In her respondent’s brief, Humphrey also contends that Kastenschmidt lacked a reasonable basis to believe she posed a danger to him and to perform a pat-down search of her person.  However, it is not clear from the testimony at the suppression hearing that a pat-down search was performed.  In any event, if it was, the testimony indicates that it occurred after Humphrey consented to the search of the vehicle.  In addition, nothing in the record indicates that any evidence was discovered or seized in a pat-down search.  Humphrey’s argument concerning an alleged pat-down search therefore is immaterial to this appeal.

[7]  As previously noted, at the suppression hearing, Humphrey’s counsel asked Kastenschmidt whether Humphrey came up and asked him again about the search when he went to the trunk area.  Kastenschmidt replied that she did.  However, since neither Kastenschmidt nor Humphrey testified as to what Humphrey said at this time, no basis exists to conclude that Humphrey objected when Kastenschmidt took the keys from the ignition and opened the trunk.  Absent evidence that Humphrey objected or otherwise limited the search in any manner, her general consent to the search of her vehicle included consent to open the trunk.  See United States v. Harris, 928 F.2d 1113, 1117-18 (11th Cir. 1991).

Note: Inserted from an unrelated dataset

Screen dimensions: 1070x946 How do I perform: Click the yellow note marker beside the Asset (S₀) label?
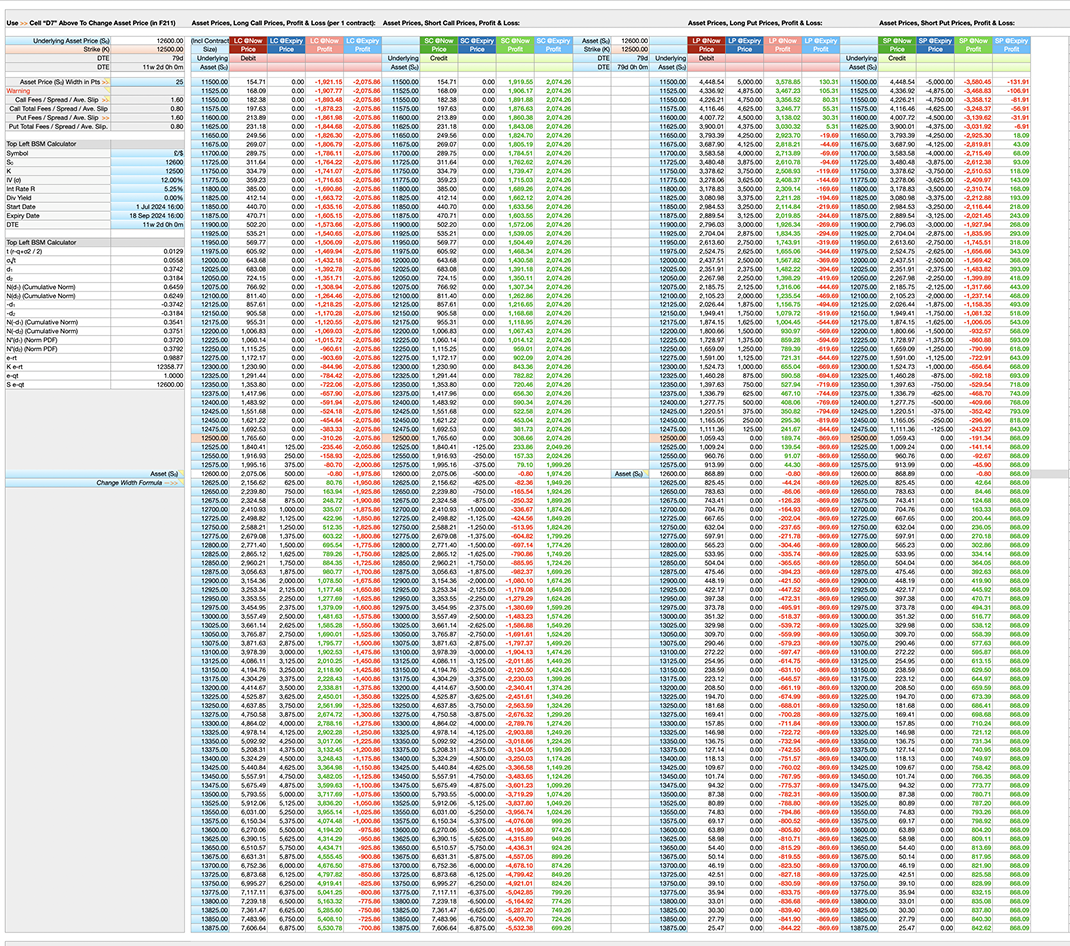181,473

[8]  Humphrey’s reliance on State v. Johnson, 187 Wis. 2d 237, 522 N.W.2d 588 (Ct. App. 1994), is misplaced.  In Johnson, this court held that a warden’s search of a film canister in the glove compartment of a vehicle exceeded the scope of the defendant’s consent to the search.  Id. at 240-41.  However, the defendant in Johnson had consented only to a search for firearms, and it could not reasonably be inferred that the film canister contained a firearm.  Id. at 241-42.

[9]  In any event, when shown the package by Kastenschmidt, Humphrey consented to the opening of it.